=== Data provided ===
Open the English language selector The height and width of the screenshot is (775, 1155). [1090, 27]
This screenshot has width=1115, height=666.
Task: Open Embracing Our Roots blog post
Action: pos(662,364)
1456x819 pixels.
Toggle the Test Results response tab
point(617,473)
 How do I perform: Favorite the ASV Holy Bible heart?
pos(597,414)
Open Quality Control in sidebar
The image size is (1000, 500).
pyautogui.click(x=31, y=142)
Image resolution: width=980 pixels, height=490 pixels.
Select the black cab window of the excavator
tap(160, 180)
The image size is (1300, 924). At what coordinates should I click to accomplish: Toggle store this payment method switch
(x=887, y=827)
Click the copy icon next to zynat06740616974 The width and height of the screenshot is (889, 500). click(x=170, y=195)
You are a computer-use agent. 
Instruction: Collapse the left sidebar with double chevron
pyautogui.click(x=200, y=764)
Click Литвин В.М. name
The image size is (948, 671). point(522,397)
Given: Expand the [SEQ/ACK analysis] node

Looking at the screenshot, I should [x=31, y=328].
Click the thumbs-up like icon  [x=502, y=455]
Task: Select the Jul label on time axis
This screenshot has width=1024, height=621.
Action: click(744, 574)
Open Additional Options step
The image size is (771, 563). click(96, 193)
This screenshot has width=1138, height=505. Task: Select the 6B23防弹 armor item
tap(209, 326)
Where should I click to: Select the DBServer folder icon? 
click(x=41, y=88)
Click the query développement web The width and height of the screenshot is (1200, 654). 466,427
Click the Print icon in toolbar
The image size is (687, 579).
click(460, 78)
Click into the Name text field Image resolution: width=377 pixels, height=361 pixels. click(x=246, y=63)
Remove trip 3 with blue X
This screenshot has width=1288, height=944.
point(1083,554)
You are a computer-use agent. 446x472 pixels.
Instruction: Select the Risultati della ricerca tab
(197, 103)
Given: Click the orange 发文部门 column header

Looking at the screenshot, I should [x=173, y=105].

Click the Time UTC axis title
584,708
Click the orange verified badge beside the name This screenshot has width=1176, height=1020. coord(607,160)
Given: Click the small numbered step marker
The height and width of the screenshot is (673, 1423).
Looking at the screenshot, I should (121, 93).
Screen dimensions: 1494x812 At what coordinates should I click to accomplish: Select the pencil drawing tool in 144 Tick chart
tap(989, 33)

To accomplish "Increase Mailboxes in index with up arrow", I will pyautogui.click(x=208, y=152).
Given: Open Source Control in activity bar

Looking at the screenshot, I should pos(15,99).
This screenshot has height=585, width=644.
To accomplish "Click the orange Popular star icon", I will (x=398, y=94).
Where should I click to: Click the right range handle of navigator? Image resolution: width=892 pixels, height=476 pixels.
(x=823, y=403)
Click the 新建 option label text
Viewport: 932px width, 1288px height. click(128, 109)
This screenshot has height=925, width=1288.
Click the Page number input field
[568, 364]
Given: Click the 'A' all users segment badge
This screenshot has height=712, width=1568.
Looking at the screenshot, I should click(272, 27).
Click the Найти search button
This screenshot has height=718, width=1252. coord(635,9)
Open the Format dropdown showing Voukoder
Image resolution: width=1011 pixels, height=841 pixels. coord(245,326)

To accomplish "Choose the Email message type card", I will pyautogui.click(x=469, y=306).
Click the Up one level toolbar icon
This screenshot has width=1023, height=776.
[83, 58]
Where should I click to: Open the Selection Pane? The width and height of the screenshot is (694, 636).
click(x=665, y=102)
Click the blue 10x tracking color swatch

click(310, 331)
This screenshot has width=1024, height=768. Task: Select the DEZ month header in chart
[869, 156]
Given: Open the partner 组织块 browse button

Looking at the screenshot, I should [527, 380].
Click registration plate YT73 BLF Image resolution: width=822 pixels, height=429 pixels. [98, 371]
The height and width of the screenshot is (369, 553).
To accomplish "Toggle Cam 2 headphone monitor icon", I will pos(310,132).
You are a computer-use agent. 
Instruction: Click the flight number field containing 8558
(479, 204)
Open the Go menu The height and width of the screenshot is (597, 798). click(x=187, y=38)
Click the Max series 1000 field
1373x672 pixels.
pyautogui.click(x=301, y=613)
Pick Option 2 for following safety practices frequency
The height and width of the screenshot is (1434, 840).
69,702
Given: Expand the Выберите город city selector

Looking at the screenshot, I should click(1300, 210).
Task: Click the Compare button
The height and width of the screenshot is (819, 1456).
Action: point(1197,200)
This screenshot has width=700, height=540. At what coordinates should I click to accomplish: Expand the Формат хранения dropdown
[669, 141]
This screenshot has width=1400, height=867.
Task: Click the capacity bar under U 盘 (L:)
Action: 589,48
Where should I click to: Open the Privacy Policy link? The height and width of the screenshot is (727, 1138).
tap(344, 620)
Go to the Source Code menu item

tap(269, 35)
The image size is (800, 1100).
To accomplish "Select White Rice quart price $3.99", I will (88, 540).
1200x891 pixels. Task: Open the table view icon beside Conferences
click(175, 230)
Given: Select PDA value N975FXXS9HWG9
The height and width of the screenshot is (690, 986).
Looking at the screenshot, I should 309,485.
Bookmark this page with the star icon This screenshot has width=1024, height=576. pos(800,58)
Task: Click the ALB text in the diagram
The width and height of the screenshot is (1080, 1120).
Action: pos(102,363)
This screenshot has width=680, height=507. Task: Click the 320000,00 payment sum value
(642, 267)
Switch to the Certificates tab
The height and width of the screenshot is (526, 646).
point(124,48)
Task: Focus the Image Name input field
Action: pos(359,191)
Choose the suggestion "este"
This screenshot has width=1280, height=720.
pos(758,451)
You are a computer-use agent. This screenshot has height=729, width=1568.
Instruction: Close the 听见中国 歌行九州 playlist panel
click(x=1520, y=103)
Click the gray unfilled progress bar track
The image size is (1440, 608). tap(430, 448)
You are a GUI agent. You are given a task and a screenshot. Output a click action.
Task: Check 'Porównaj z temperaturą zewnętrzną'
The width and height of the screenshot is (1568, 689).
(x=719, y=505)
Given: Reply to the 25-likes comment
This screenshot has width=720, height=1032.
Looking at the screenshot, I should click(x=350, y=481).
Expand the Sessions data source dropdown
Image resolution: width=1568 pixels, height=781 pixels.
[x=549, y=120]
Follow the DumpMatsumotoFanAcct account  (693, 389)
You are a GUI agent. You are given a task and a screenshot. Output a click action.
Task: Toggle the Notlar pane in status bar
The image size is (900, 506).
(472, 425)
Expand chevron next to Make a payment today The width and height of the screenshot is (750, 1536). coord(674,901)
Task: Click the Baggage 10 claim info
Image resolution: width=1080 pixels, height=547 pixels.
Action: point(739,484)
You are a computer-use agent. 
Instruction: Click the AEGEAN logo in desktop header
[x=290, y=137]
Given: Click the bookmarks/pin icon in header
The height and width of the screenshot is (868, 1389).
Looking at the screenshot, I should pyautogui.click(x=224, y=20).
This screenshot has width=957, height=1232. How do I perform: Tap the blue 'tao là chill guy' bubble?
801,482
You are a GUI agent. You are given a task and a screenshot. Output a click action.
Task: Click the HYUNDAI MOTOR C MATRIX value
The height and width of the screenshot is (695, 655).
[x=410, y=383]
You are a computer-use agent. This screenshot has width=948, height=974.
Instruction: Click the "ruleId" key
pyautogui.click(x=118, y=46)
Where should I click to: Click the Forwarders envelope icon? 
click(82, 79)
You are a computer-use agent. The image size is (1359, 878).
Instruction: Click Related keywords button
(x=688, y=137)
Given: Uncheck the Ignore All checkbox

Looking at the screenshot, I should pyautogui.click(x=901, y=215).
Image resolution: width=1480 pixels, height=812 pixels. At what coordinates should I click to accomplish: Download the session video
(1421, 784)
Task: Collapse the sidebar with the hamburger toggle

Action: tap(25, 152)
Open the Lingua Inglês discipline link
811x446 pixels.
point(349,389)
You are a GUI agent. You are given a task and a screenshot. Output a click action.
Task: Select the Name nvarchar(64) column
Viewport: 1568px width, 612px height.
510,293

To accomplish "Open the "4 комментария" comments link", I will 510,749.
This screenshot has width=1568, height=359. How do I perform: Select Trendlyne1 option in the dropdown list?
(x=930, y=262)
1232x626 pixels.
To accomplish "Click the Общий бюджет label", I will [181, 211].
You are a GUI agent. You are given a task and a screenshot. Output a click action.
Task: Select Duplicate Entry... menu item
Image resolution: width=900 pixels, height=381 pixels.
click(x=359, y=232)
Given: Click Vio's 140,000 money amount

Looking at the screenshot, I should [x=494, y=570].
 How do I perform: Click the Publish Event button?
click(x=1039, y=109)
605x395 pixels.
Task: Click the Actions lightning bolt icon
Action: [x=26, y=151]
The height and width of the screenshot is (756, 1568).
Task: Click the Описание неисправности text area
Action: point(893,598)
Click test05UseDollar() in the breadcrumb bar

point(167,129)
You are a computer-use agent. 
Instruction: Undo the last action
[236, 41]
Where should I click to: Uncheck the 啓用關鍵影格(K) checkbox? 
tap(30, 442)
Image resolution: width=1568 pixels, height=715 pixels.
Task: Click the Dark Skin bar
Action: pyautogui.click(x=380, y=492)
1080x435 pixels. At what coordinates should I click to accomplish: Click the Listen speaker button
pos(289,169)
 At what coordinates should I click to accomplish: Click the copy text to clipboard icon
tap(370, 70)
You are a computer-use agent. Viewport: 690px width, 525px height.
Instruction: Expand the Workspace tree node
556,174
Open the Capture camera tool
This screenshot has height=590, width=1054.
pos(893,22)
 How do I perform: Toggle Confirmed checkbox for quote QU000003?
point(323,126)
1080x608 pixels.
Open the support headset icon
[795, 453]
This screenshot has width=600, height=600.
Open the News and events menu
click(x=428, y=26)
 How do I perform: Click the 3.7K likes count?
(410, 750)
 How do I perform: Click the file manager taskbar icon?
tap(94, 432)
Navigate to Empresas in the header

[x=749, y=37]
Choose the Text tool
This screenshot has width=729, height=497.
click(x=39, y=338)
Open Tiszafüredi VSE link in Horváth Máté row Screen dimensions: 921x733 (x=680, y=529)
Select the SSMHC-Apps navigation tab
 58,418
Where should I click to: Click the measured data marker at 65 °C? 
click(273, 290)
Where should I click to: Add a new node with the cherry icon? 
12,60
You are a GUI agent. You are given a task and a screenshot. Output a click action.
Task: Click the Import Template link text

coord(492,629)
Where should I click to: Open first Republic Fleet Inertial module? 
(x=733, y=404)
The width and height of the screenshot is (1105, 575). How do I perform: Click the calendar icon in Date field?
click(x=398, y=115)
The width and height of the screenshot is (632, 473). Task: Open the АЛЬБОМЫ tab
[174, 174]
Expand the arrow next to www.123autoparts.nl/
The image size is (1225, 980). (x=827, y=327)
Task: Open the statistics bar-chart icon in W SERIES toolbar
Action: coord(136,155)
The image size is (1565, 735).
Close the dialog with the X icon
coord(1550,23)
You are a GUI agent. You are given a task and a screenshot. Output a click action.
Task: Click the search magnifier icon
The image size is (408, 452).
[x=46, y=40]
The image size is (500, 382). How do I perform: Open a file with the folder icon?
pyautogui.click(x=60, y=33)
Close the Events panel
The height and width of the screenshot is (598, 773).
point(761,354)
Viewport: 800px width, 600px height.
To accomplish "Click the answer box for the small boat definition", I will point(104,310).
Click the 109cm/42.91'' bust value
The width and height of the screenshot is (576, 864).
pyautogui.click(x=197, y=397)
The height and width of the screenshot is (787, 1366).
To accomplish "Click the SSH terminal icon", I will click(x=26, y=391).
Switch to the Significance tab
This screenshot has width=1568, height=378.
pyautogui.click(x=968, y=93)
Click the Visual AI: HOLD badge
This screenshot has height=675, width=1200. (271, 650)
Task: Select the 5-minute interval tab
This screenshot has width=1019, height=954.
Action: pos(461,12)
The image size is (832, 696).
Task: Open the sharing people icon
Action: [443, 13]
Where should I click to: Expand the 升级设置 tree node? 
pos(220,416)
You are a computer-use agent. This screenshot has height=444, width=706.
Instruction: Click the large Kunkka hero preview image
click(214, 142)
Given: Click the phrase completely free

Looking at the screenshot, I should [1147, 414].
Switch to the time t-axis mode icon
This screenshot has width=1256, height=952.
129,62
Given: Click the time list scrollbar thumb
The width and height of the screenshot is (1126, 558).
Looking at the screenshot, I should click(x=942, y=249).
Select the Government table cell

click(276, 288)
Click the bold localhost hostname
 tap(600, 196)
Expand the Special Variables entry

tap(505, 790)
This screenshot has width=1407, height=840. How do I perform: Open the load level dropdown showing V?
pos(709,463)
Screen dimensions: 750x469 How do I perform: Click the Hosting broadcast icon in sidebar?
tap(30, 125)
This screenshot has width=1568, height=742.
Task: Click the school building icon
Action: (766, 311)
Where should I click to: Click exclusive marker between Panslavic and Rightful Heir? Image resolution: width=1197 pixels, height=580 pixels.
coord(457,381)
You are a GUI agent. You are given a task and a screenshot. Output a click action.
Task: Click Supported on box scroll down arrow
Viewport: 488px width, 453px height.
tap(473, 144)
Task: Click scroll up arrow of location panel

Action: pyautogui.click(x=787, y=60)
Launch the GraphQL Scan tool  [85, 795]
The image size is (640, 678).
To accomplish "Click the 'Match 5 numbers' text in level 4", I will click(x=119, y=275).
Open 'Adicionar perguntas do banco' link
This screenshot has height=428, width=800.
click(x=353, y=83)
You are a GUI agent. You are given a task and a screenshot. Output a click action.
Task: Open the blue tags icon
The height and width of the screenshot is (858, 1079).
===
• About this task:
With the line containing "1456x819 pixels." as the last one, please set down exactly the lines of the records above from their very first line, and nothing more.

• Task output:
Open the English language selector The height and width of the screenshot is (775, 1155). [1090, 27]
This screenshot has width=1115, height=666.
Task: Open Embracing Our Roots blog post
Action: pos(662,364)
1456x819 pixels.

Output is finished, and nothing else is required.